A 15% point of consumption tax was announced along with the adoption of the state’s budget, and bears a similarity to the tax which has been in effect in South Australia since July.
Responsible Wagering Australia (RWA), an independent body representing the Australian online wagering industry, expressed its disappointment with the latest move by the government of Western Australia, especially since they had already agreed to be the part of the national wagering tax plan.
Extremely High Taxes
RWA stated the new tax meant the online wagering operators holding a domestic license would be paying a tax of more than 40%. This would put Western Australia among the highest taxing jurisdictions in the world.
According to a statement made by the RWA, the latest decision made by the Western Australian government goes against the efforts of the federal government to achieve a harmonized approach to both taxation and consumer protection.
Stephen Conroy, the executive director of Responsible Wagering Australia, said the consumers were sure to feel the additional costs, which would undoubtedly be passed upon them by the operators.

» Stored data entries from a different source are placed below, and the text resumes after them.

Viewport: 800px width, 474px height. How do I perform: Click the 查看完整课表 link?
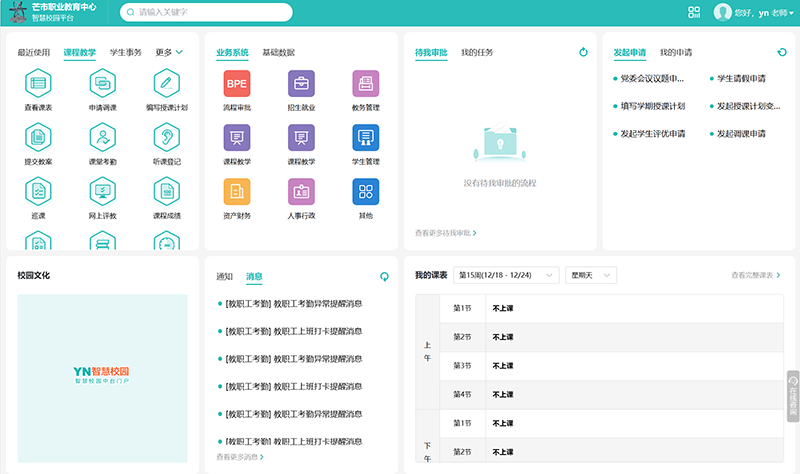pos(755,275)
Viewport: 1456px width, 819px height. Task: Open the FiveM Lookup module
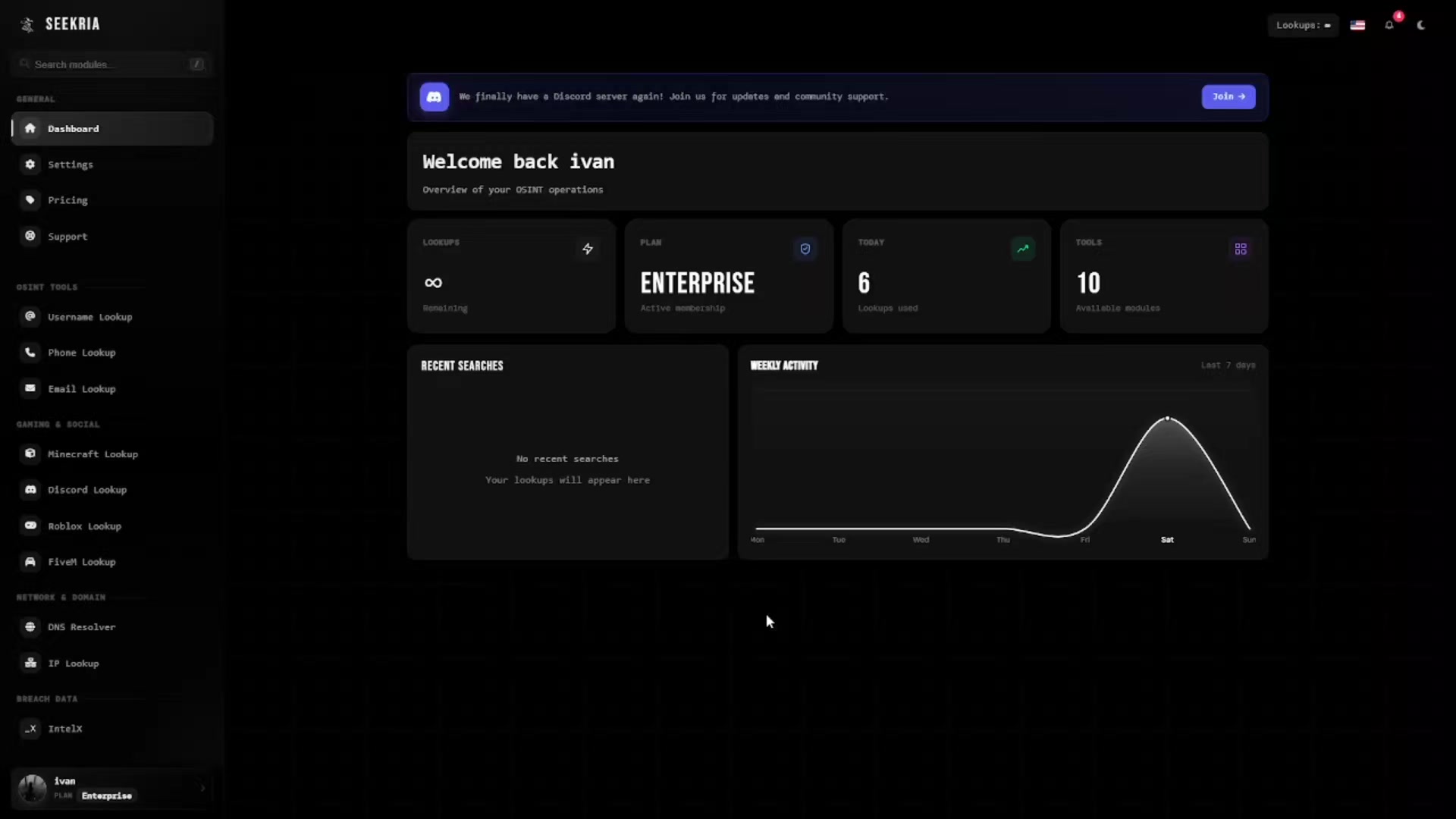(x=112, y=562)
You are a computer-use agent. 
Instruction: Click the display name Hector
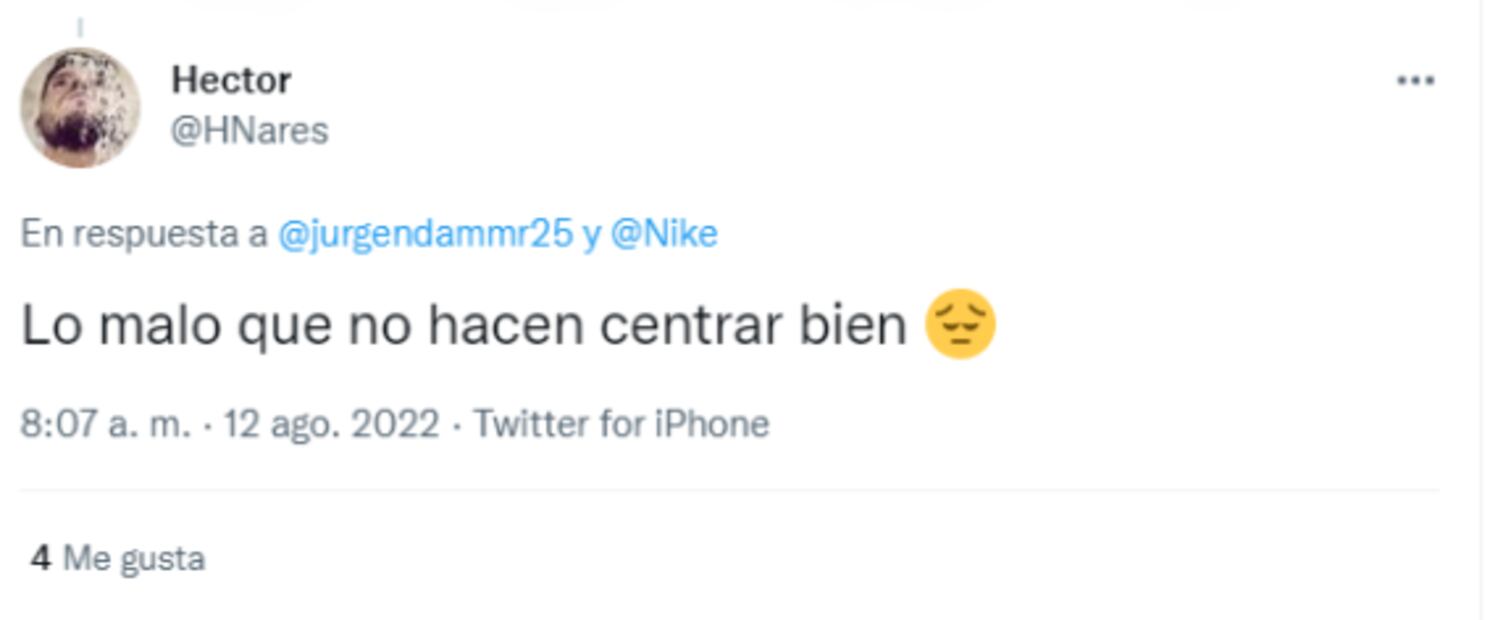pos(231,80)
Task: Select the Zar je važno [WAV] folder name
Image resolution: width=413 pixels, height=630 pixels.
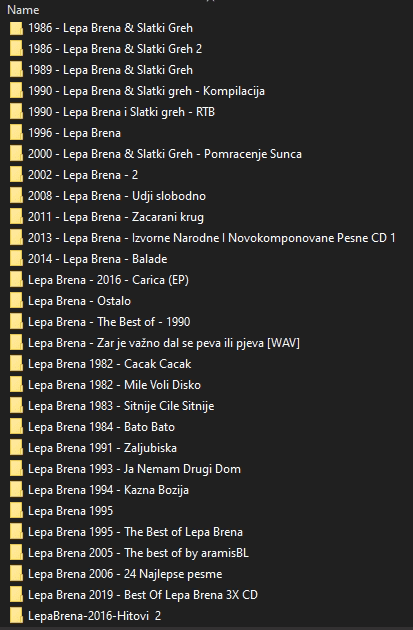Action: pyautogui.click(x=164, y=343)
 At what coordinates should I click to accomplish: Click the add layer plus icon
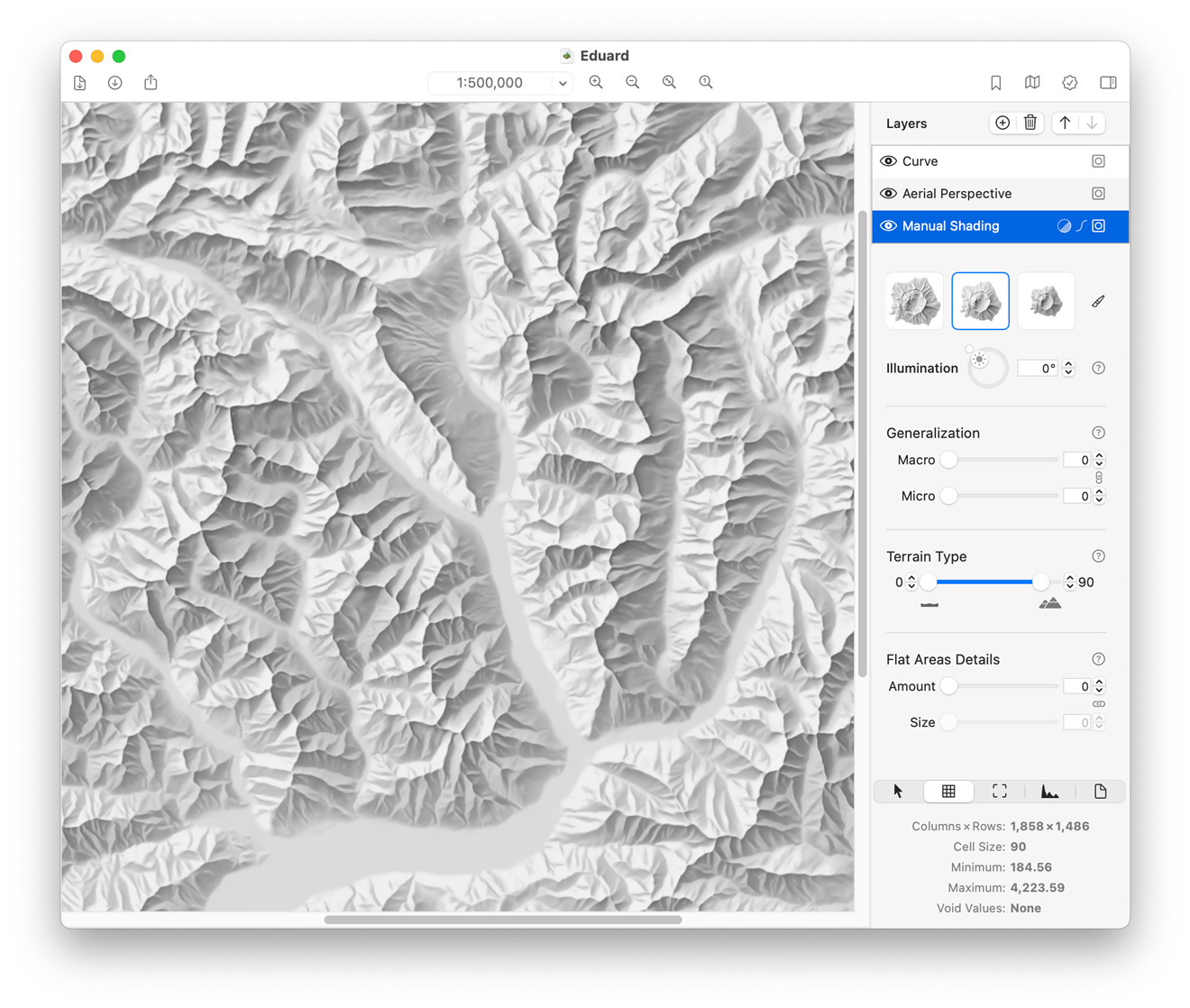(x=1002, y=124)
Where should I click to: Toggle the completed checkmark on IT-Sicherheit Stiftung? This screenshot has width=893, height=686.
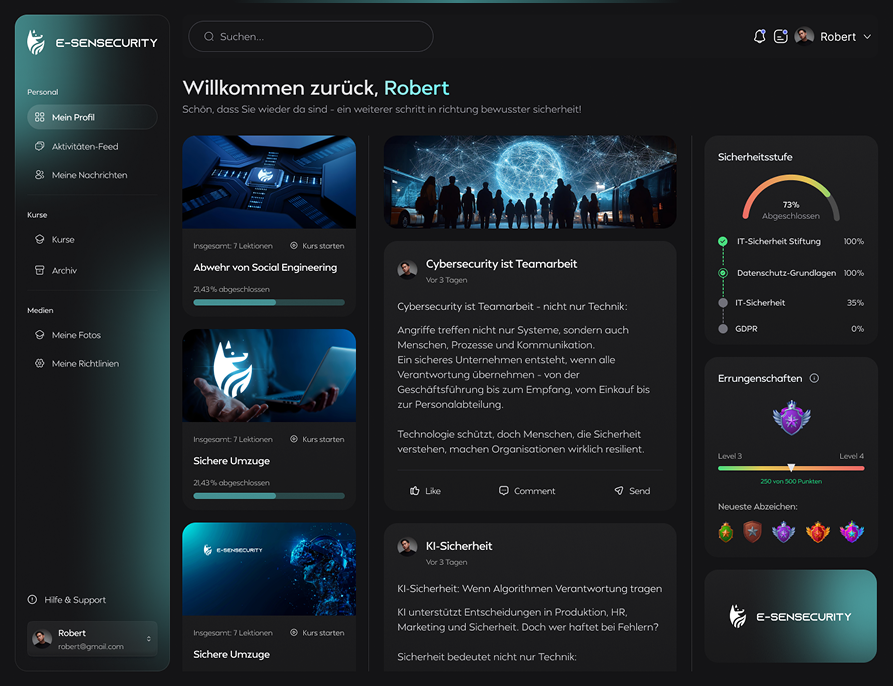(722, 241)
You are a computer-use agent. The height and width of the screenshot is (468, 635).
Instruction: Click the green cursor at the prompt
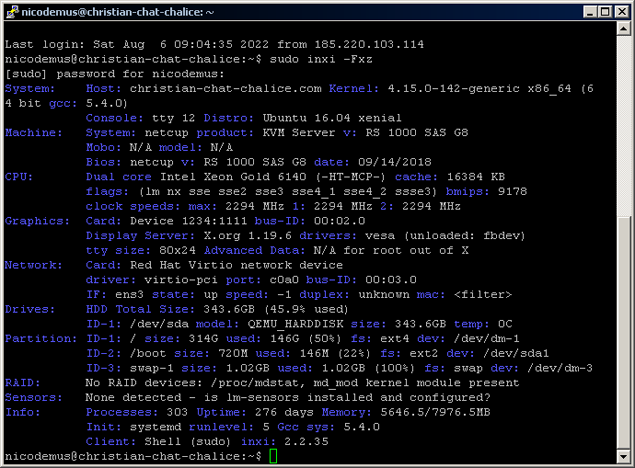click(273, 456)
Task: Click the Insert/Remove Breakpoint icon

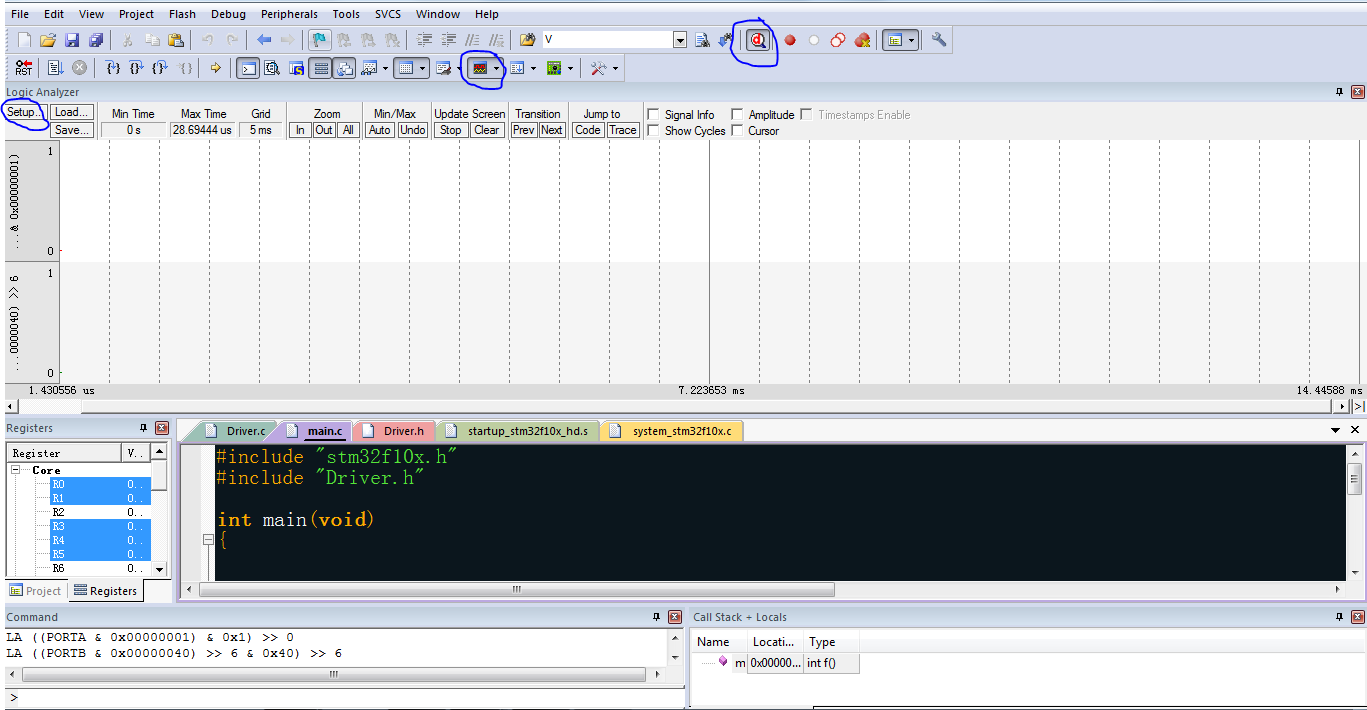Action: tap(790, 40)
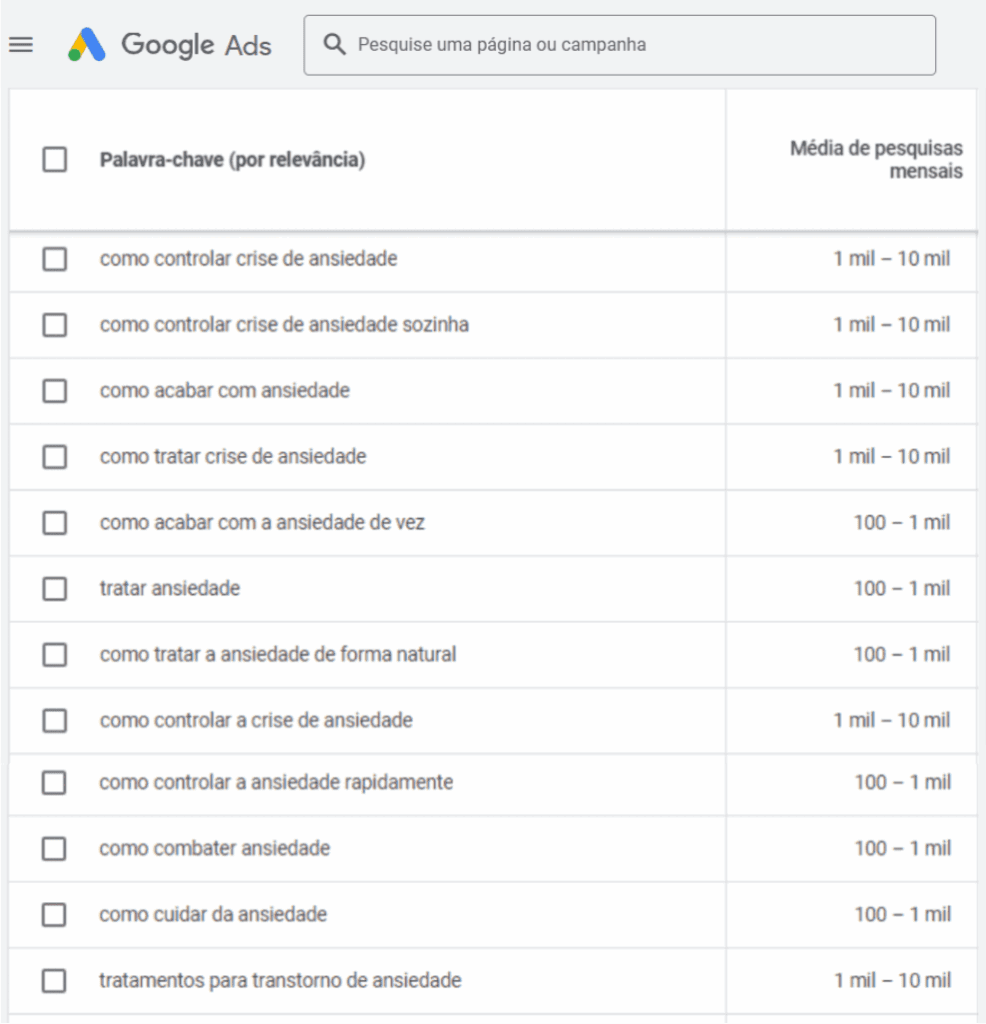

Such an outcome is a direct result of the Western Australian government’s decision to impose the new tax.
Conroy said the resulting decline in wagering would result in lower returns and an increased reliance on government funding.
Talks in Progress
The latest move arrived only a couple of days before the scheduled meeting on national consumer protection framework was about to take place.
Western Australia’s racing and gaming minister, Paul Papalia, said the industry was overreacting and that the tax would be updated with the future work done on a national level.
The Pandora’s box was opened by the South Australian prime minister, Jay Weatherill’s decision to introduce a 15% net wagering revenue tax on the companies earning more than $150,000 on a yearly basis. It came as a surprise that the law targeted betting companies based on where bets were placed and not on the location of the company.